[Start of section]

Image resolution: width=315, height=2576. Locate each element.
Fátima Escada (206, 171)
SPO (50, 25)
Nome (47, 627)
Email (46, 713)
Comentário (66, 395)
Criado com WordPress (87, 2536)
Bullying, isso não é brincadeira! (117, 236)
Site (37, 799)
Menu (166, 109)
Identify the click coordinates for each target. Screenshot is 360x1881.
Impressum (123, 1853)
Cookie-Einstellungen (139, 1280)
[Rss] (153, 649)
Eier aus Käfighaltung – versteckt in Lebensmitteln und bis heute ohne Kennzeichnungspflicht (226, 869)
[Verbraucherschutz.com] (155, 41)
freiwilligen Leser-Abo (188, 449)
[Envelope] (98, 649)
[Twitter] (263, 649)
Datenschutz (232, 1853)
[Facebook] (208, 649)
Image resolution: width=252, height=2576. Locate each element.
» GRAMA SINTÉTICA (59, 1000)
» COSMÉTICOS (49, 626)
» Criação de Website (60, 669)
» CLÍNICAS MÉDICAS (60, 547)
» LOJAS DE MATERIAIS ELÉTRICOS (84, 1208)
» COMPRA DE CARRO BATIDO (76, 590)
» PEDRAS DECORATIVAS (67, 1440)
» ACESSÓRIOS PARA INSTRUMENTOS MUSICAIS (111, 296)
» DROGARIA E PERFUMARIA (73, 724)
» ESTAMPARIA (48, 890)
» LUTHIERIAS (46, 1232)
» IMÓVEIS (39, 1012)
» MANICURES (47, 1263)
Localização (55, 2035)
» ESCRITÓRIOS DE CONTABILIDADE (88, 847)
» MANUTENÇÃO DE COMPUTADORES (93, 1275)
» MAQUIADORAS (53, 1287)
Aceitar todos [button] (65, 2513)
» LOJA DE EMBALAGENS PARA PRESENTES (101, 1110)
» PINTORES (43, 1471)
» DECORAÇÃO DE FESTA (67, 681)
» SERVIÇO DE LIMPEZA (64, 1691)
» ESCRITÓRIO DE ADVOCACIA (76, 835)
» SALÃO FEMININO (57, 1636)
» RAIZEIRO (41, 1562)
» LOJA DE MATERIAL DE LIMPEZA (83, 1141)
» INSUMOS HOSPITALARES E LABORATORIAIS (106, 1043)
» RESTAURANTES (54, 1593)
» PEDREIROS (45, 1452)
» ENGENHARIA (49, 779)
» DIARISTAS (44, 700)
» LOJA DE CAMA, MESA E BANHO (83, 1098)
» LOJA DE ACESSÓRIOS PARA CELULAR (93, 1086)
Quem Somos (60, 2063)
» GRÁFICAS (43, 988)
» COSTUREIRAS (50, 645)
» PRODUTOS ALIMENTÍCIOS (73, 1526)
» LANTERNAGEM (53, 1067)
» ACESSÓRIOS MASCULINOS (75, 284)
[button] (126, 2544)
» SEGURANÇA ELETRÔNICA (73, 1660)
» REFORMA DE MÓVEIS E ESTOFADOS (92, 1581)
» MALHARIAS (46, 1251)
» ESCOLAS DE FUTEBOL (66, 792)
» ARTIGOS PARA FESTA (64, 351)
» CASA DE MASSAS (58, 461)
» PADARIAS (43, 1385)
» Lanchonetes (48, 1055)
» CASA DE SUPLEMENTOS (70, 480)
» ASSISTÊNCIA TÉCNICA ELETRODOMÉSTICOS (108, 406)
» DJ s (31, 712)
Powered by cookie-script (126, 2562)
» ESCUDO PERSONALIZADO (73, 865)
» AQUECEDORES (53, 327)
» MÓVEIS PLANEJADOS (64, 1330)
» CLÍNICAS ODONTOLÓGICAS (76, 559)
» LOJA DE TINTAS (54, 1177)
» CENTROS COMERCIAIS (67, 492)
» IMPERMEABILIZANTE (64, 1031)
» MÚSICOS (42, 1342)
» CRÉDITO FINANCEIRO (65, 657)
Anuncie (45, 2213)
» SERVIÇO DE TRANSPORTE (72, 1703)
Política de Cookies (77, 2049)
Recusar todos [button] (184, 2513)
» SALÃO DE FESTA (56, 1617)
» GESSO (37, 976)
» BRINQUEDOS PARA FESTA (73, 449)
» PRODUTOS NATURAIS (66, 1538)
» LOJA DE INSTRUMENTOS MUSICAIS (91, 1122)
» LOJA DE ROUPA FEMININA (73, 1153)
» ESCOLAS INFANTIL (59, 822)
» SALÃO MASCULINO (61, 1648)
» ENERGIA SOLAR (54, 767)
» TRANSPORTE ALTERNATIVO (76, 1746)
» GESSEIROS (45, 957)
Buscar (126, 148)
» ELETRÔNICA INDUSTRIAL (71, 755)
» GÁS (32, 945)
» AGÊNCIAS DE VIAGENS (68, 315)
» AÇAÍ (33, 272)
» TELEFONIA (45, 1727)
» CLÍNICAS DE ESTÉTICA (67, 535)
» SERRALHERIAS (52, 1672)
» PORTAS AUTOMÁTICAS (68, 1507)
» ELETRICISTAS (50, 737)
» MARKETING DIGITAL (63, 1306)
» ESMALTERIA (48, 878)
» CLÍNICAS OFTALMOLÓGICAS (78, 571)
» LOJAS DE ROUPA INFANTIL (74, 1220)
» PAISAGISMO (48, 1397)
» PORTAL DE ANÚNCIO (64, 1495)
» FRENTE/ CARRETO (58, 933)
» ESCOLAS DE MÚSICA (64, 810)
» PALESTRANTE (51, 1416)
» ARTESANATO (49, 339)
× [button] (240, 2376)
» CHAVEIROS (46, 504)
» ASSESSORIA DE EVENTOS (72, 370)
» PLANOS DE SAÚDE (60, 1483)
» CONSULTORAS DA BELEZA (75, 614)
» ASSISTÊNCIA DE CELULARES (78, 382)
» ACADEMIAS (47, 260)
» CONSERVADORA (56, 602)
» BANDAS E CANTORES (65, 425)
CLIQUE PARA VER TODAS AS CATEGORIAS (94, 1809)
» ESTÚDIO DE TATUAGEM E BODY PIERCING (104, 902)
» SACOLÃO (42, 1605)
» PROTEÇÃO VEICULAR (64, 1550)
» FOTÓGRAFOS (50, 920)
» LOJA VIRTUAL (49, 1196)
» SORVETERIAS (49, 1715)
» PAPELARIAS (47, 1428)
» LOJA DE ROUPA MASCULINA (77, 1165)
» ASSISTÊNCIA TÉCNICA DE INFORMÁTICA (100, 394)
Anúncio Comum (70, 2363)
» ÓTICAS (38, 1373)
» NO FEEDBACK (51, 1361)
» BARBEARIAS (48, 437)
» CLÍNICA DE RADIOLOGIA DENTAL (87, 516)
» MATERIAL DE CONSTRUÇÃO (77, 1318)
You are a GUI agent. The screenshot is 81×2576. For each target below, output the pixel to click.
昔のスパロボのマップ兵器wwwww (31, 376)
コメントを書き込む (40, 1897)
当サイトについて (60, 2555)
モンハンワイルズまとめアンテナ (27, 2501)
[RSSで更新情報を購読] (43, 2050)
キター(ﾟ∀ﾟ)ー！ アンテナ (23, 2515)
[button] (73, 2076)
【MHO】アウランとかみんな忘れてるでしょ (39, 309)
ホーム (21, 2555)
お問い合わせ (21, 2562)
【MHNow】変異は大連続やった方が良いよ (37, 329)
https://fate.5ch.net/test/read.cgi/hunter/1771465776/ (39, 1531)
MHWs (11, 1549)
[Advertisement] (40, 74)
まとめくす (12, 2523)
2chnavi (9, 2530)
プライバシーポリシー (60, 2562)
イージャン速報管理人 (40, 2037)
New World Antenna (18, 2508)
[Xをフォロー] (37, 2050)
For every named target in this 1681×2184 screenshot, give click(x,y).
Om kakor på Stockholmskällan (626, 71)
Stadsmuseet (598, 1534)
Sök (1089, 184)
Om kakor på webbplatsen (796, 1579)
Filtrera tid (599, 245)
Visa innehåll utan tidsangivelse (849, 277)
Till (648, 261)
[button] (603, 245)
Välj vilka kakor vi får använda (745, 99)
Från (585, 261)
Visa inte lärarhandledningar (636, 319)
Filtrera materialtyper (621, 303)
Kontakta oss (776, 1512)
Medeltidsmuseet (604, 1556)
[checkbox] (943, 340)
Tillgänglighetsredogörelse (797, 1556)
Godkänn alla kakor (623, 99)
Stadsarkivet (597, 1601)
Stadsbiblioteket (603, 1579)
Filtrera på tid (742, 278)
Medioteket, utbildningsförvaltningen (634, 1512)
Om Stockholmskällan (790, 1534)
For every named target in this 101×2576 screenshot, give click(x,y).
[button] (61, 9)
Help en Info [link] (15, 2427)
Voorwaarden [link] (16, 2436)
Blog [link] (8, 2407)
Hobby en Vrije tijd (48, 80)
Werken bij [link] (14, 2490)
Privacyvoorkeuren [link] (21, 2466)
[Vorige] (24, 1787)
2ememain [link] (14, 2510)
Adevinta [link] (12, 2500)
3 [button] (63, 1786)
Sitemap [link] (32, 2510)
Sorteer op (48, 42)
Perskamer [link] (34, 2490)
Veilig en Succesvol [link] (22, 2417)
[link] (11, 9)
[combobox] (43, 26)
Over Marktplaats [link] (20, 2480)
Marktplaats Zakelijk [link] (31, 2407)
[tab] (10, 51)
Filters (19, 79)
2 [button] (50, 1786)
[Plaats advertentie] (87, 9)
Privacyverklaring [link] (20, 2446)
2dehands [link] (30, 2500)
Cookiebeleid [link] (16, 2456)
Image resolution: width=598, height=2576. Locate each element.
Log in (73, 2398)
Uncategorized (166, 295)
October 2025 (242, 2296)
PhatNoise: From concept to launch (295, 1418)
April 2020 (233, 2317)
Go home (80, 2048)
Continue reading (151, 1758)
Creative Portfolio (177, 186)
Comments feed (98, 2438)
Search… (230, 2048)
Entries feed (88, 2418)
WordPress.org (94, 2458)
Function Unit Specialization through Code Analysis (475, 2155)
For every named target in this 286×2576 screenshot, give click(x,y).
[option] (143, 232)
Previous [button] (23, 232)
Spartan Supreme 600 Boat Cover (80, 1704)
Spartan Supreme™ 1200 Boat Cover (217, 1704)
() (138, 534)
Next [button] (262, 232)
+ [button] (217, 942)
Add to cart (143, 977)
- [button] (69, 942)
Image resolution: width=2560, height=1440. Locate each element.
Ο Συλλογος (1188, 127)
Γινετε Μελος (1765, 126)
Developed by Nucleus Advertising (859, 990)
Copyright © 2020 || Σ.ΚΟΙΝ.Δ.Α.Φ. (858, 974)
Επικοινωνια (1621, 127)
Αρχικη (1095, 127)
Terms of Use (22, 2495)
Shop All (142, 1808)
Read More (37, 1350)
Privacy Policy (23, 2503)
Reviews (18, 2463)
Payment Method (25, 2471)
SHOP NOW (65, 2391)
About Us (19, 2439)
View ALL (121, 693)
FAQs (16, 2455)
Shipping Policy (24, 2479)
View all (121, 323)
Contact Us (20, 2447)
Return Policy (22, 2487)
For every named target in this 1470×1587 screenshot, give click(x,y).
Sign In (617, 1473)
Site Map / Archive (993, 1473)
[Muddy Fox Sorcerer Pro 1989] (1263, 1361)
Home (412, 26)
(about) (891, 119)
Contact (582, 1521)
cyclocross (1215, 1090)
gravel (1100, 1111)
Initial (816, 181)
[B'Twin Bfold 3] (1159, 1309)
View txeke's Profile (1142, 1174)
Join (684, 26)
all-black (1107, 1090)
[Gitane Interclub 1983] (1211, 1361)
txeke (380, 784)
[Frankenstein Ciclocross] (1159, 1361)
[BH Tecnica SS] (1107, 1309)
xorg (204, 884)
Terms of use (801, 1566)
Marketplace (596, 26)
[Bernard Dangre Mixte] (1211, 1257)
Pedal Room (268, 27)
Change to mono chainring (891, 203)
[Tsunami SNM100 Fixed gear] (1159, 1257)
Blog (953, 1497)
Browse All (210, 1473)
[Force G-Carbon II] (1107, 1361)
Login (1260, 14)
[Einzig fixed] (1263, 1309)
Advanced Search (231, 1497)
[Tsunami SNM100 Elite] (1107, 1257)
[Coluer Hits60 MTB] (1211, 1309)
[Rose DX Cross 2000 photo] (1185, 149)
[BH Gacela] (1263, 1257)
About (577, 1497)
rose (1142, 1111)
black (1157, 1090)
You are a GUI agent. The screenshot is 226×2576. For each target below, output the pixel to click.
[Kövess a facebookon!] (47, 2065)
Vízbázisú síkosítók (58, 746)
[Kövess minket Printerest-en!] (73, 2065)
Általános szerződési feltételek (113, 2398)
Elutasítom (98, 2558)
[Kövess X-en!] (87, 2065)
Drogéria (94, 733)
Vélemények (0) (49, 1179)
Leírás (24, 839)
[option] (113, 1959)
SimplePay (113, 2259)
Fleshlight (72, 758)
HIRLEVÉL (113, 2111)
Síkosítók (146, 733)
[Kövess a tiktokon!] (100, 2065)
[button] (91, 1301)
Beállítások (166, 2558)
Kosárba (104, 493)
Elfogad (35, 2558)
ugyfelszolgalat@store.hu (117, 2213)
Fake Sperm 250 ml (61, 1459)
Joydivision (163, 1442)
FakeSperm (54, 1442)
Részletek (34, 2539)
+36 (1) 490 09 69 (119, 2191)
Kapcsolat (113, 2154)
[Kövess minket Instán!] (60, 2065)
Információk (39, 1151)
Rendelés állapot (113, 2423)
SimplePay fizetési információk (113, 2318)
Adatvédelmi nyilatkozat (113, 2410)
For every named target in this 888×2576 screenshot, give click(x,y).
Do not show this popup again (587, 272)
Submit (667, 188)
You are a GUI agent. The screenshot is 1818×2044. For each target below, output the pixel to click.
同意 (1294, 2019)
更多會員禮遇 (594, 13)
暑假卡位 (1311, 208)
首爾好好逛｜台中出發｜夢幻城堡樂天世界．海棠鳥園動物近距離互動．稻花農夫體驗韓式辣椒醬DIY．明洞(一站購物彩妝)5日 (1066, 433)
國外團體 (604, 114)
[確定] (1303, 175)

[End of section]

Task requirements
Transcribe, please, every line from the first line of the listing above through the line with "[Envelope] (98, 649)". Keep both ends and nothing else.

Solution to this exercise
Image resolution: width=315, height=2576. Locate each element.
Fátima Escada (206, 171)
SPO (50, 25)
Nome (47, 627)
Email (46, 713)
Comentário (66, 395)
Criado com WordPress (87, 2536)
Bullying, isso não é brincadeira! (117, 236)
Site (37, 799)
Menu (166, 109)
Identify the click coordinates for each target. Screenshot is 360x1881.
Impressum (123, 1853)
Cookie-Einstellungen (139, 1280)
[Rss] (153, 649)
Eier aus Käfighaltung – versteckt in Lebensmitteln und bis heute ohne Kennzeichnungspflicht (226, 869)
[Verbraucherschutz.com] (155, 41)
freiwilligen Leser-Abo (188, 449)
[Envelope] (98, 649)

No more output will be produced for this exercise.